Contacting an experienced Title IX lawyer may be crucial to your ability to defend yourself against these allegations and avoid making the mistakes that accused individuals most commonly make in these circumstances.

Mistake #1: Trying to Persuade the Complainant to Withdraw the Complaint

Many individuals who are facing accusations of sexual misconduct, particularly by someone they know or dated, often think that they can talk to the person and clear up what must be an obvious misunderstanding. However, in response to a complaint of sexual misconduct on campus, many schools immediately put a ban on all contact between the accused and the accuser, which can lead to serious consequences if violated.

As a result, any attempt to contact the complainant whether in person, via text message, through anonymous notes, or by using mutual friends can violate the school prohibition on contact, which could lead to further disciplinary action.

Furthermore, anything that the accused individuals say or write to their accuser almost assuredly will end up being used as evidence of guilt. Even worse, retaliation against persons for making complaints of sexual misconduct is a separate violation of Title IX that carries the possibility for additional sanctions. As a result, one of the most important mistakes to avoid during investigations and hearings is trying to persuade the accuser to withdraw or drop the complaint.

Mistake #2: Trying to Cooperate with School Title IX Officials

All too often, the Title IX coordinator or investigator for the school will attempt to persuade individuals accused of sexual misconduct that admitting wrongdoing and accepting the resulting penalties will result in leniency. While it is human to want to cooperate and provide school officials with another side of the story, doing so can be a huge misstep in judgment.
Not only may individuals admit details about the incident that make them look guilty, but any admission of responsibility or fault will make it more likely that the school will find that they violated the student conduct code.

Furthermore, incidents involving sexual misconduct allegations also can result in police investigations and prosecutions for criminal offenses. Making an admission in a conversation with school officials is information that police and prosecutors later can use against accused individuals in court. By cooperating, then, accused persons may inadvertently incriminate themselves and open them up to prosecution for a crime.

While school officials may urge and put pressure on individuals to freely speak about the incident that led to the Title IX complaint, they always should seek legal advice before speaking to anyone. Voluntarily giving away any information about the situation, no matter how minor it may seem, is definitely one of the mistakes to avoid during investigations and hearings in Washington DC.

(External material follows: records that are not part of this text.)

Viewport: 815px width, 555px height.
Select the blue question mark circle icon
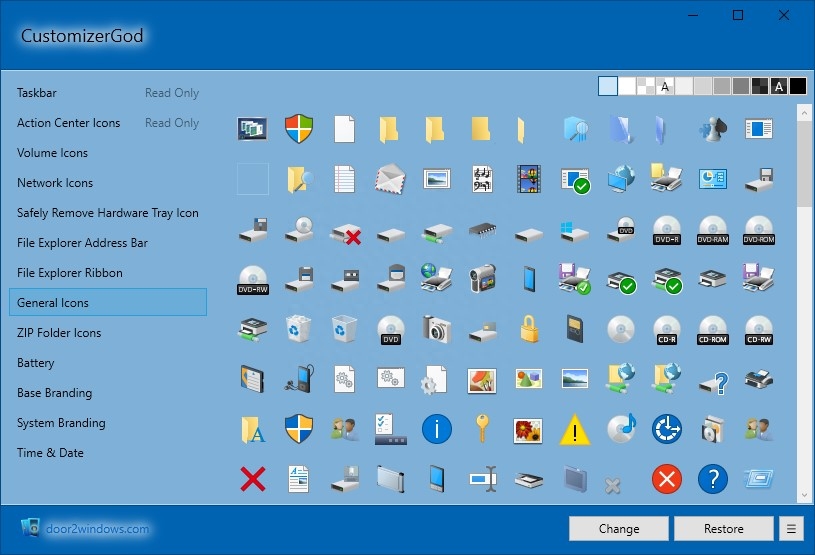coord(713,479)
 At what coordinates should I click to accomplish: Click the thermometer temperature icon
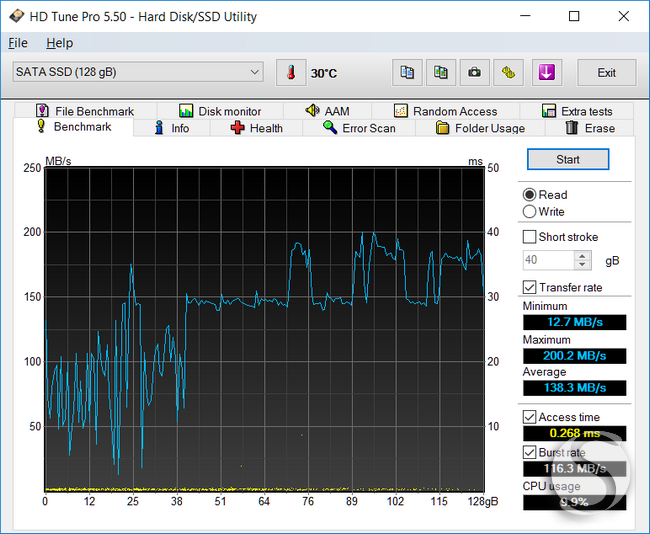click(x=291, y=73)
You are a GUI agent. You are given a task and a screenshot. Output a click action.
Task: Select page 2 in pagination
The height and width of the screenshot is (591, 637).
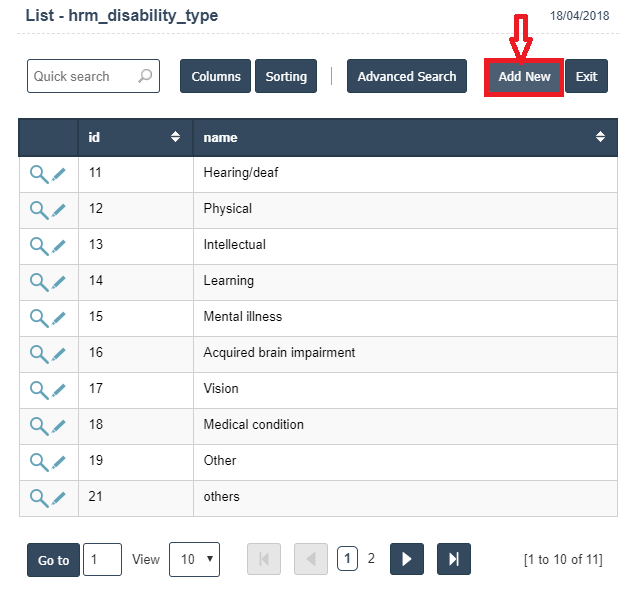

Consult an Attorney About DC Investigations, Hearings, and Title IX Mistakes

These are just a few of the common mistakes to avoid during Washington DC Title IX investigations and hearings. You also should be sure to keep all documentation related to the incident or your accuser, including past correspondence, text messages, emails, handwritten notes, and similar items. Most importantly, however, may be for you to immediately contact experienced legal counsel to give you the advice that you likely are to need in this situation.

Too many individuals underestimate the impact that a finding of sexual misconduct can have on their lives. A permanent stain on your academic record and perhaps even criminal charges can be enough to derail your education and your career plans.